Data for the task:
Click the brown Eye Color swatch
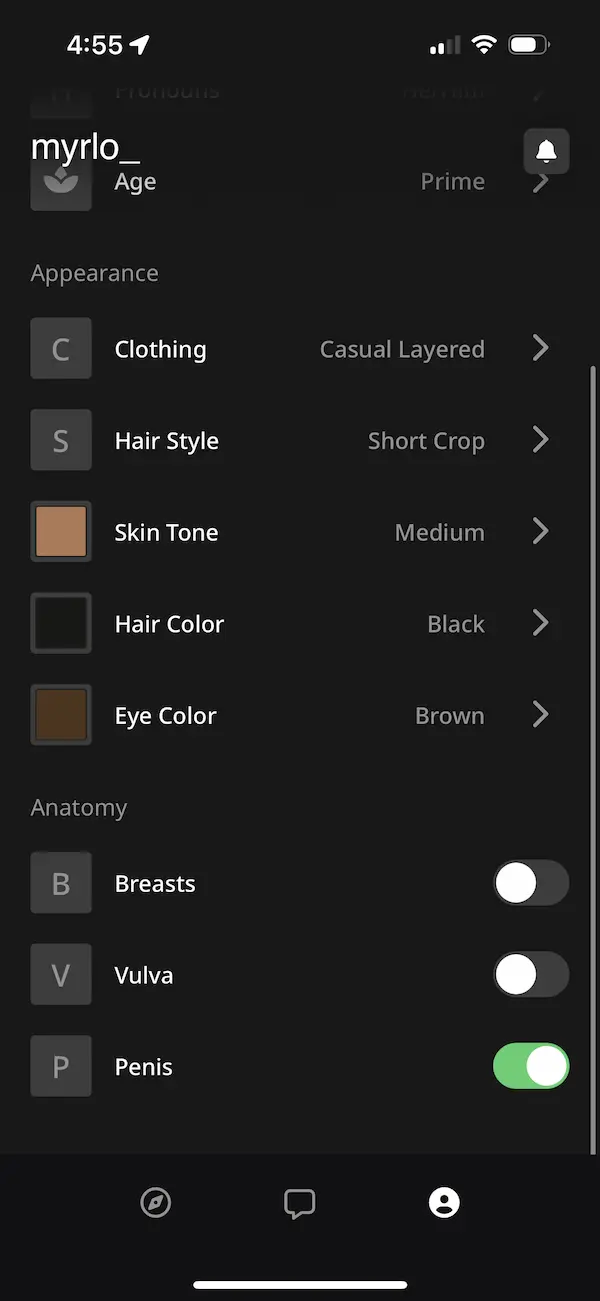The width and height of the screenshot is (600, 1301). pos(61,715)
---
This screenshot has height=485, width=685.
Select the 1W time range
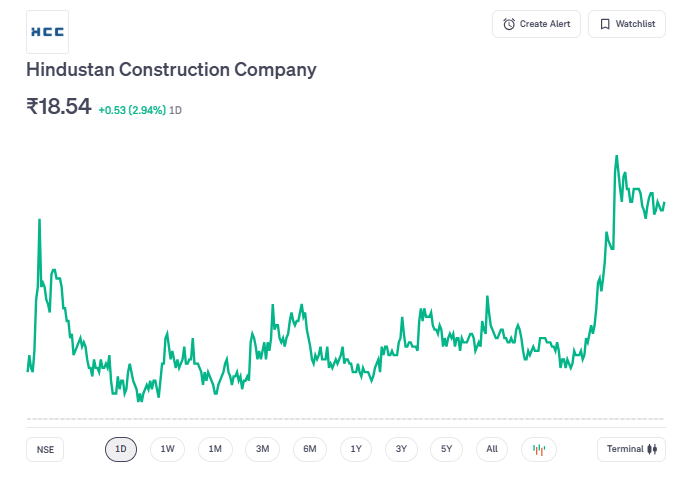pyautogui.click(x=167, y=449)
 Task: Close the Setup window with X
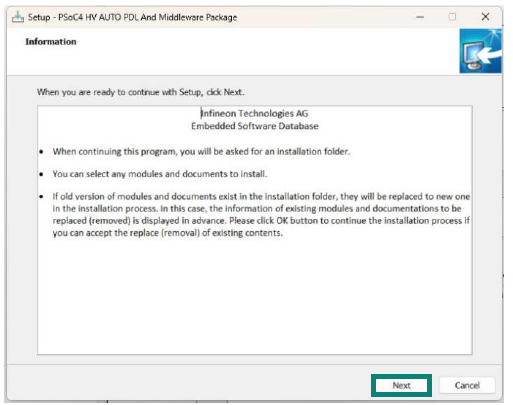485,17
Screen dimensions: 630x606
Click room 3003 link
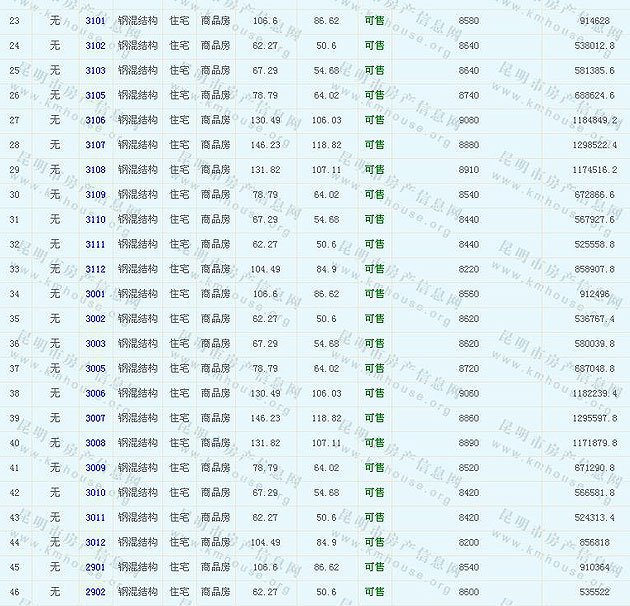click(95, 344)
...
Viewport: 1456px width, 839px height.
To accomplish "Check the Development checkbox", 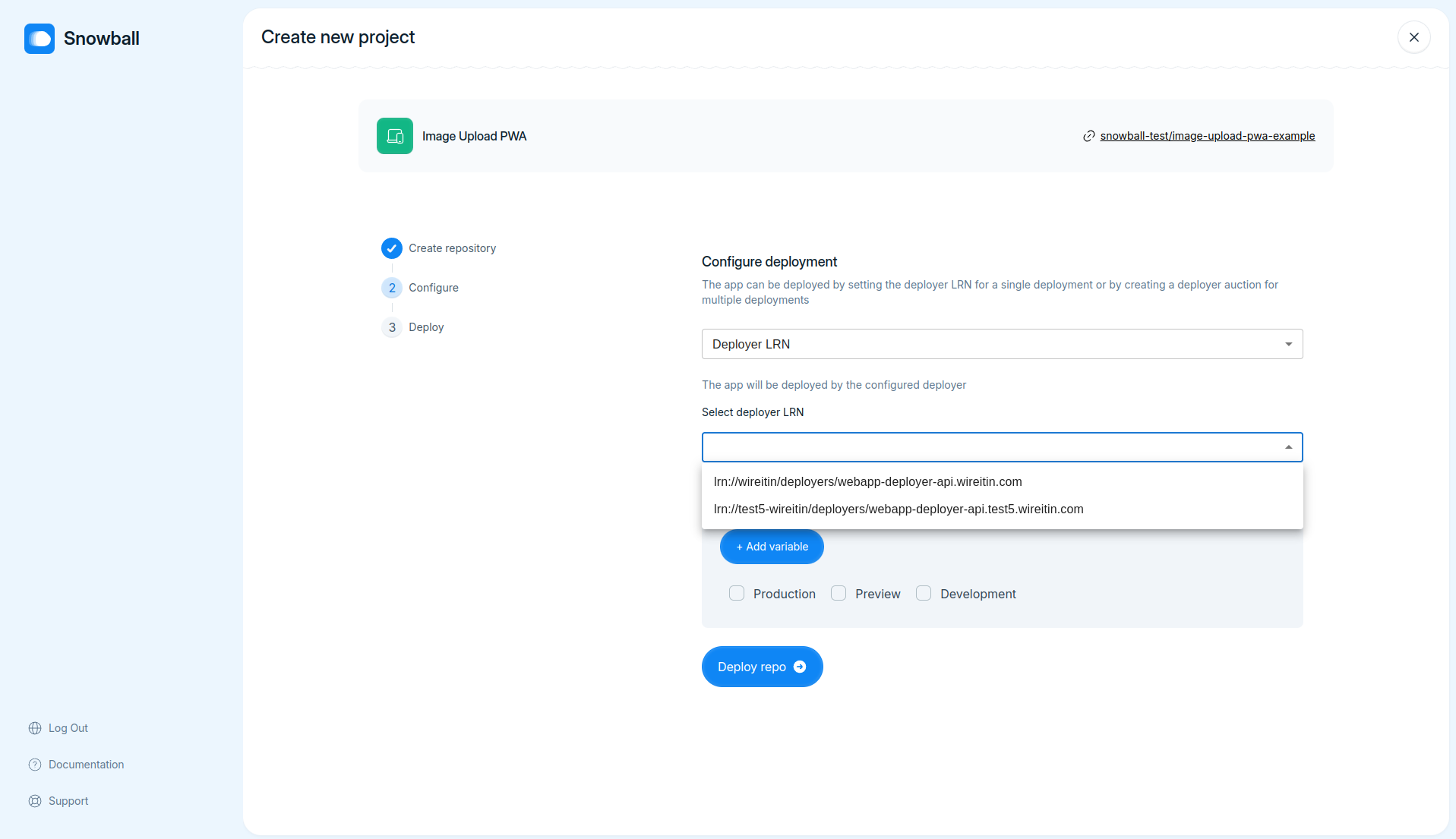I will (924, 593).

Request: Give the data from the line containing "This screenshot has height=485, width=685." through the line containing "click(95, 344)" as a Markdown table with the columns Row and Line. Skip blank lines and leave out the pictures.

Task response:
| Row | Line |
|---|---|
| 1 | This screenshot has height=485, width=685. |
| 2 | Select the 1W time range |
| 3 | pyautogui.click(x=167, y=449) |
| 4 |  Task: Close the Setup window with X |
| 5 | 485,17 |
| 6 | Screen dimensions: 630x606 |
| 7 | Click room 3003 link |
| 8 | click(95, 344) |